Defunct federal constituency
- Legislature: Dewan Rakyat
- Constituency created: 1955
- Constituency abolished: 1959
- First contested: 1955
- Last contested: 1955

= Kelantan Utara (Federal Legislative Council constituency) =

Federal constituency in Malaysia

Kelantan Utara was a federal constituency in Kelantan, Malaysia, that has been represented in the Federal Legislative Council from 1955 to 1959.

The federal constituency was created in the 1955 redistribution and is mandated to return a single member to the Federal Legislative Council under the first past the post voting system.

== History ==
It was abolished in 1959 when it was redistributed.

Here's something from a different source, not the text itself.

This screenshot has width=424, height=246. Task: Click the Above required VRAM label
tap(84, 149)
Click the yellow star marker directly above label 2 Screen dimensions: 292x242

=== Representation history ===

Members of Parliament for Kelantan Utara
| Parliament | Years | Member | Party | Vote Share |
Constituency created
| 1st | 1955–1959 | Tengku Indra Petra Sultan Ibrahim (تڠكو يندرا ڤيترا سلطان إبراهيم) | Alliance (UMNO) | 28,428 81.87% |
Constituency abolished, split into Tumpat and Kelantan Hilir

=== State constituency ===

| Parliamentary constituency | State constituency |  |  |  |  |  |  |
| 1955–1959* | 1959–1974 | 1974–1986 | 1986–1995 | 1995–2004 | 2004–2018 | 2018–present |
| Kelantan Utara | Kota Bharu Utara |  |  |  |  |  |  |
| Tumpat Selatan |  |  |  |  |  |  |
| Tumpat Utara |  |  |  |  |  |  |

== Election results==

Malayan general election, 1955: Kelantan Utara
Party: Candidate; Votes; %
Alliance; Tengku Indra Petra; 28,428; 81.87
NEGARA; Nik Hussein Zainal; 6,295; 18.13
Total valid votes: 34,723; 100.00
Total rejected ballots
Unreturned ballots
Turnout: 34,723
Registered electors: 40,947
Majority: 22,133; 63.74
This was a new constituency created.